Partial omega-squared as an effect size in analysis of variance
Partial $$\omega^text{2}$$ has been suggested by Field (2013, p.473-4), Keppel (1991,pp 222-224) and Olejnik and Algina (2003) as an alternative to partial $$\eta^text{2}$$ when comparing the size of sources of variation across studies from analysis of variance where MSE is the mean square of the error term.
(Partial) $$\omega^text{2} = \frac{\mbox{SS(effect)-df(effect) MSE(effect)}}{\mbox{SS(effect)+(N-df(effect))MSE}}$$
In the special case of a between subjects ANOVA with b groups and a total of N subjects the denominator in the above may be rewritten as below.
SS(effect)+(N-df(effect))MSE = SS(group) + (N-df(group))MSE
= SS(group) + (N-(b-1))MSE = SS(group) + (N-b+1)MSE = SS(group) + (N-b)MSE + MSE
= Total SS + MSE = SS(group) + SSE + MSE = SS(group) +((df(error term)+1) x MSE)
since in a one-way ANOVA between subjects design the total SS = SS(group) + (N-b)MSE. The latter denominator term (SS(group) +((df(error term)+1) x MSE)) will also be correct for any main effect in a factorial ANOVA since the df(effect) takes the same form as above ie equal to the number of groups - 1 provided the remaining factors are non-random ie chosen by the experimenter. Baguley (2012, p.483) and Field (2013, p.473) give the above formula for $$\omega^text{2}$$ with Total SS + MSE in the denominator.
Olejnik and Algina further present and illustrate an alternative to the above for ANOVAs with upto three factors a more general formula for partial $$\omega^text{2}$$ to take into account any non-manipulated factors in the ANOVA.

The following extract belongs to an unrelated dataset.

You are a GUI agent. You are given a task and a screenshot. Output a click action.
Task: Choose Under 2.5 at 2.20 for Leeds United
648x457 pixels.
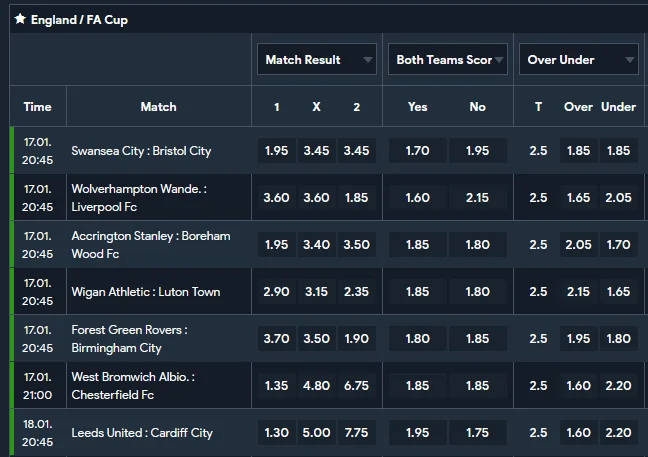tap(618, 433)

(Partial) $$\omega^text{2} = \frac{\mbox{SS(Effect) - df(effect)MSE}}{\mbox{d(SS(Effect) - df(effect)MSE)} + \sum_{M} [\mbox{SS(M) - df(M)(MSE of M)}] + \mbox{N MSE}}$$
where d=1 if the effect of interest is non-random and 0 otherwise, M are any sources of variation which include at least one random factor and N is the total number of observations (scores).
$$\omega^text{2}$$ may take values between $$\pm$$ 1 with a value of zero indicating no effect. A negative value will result if the observed F is less than one.
The numerator in $$\omega^text{2}$$ compares the mean square of the effect (=SS(effect)/df(effect)) to its mean square error which theoretically should be equal (giving a difference, as measured in the numerator, of zero) because the ratio of the mean squares may be approximated by a F distribution which takes a minimum value of one indicating no statistical evidence of the effect.
Field (2013, p.537-8) illustrates computing $$\omega^text{2}$$ for factorial between subjects ANOVAs which is somewhat more involved and uses variance components.
He also (pages 566-567) mentions that a different form of $$\omega^text{2}$$ to that discussed above is needed for a factor in a repeated measures analysis of variance since the former overestimates effect size if used in a repeated measures.
In particular for a factor in a one-way repeated measures ANOVA with k levels and n subjects
$$ \omega^text{2} = \frac{[(k-1)/nk] (MS(effect)-MSE)}{MSE + (MSB - MSE)/k + [(k-1)/nk] (MS(effect)-MSE)} $$
where MS(B) = (total variance(N-1)-SS(effect) - SSE)/(N-1). Field also suggests only using effect sizes for pairwise comparisons for repeated measures with more than one factor.
$$\omega^text{2}$$ is unaffected by small sample sizes unlike $$\eta^text{2}$$ which tends to overestimate the effect in smaller samples (Larson-Hall (2010), p.120; Field (2013), p.473) and, since it is a population based measure unlike $$\eta^text{2}$$, will consequently take a smaller value.
References
Baguley T (2012). Serious Stats. A guide to advanced statistics for the behavioral sciences. Palgrave Macmillan:New York.
Field AP (2005, p.417-419). Discovering statistics using SPSS. Sage:London. Formulae using ANOVA output to compute omega-squared for factorial designs.
Field A (2013) Discovering statistics using IBM SPSS statistics. Fourth Edition. Sage:London. On page 474 it is suggested using values for $$\omega^text{2}$$ of 0.01, 0.06, 0.14 to indicate small, medium and large effects respectively.
Olejnik S and Algina J (2003). Generalized Eta and Omega Squared Statistics: Measures of effect size for some common research designs. Psychological Methods 8(4) 434-447.
Keppel G (1991). Design and analysis:A researcher's handbook. Prentice-Hall:Englewood Cliffs, NJ
Larson-Hall J (2010). A Guide to Doing Statistics in Second Language Research Using SPSS. Routledge:New York.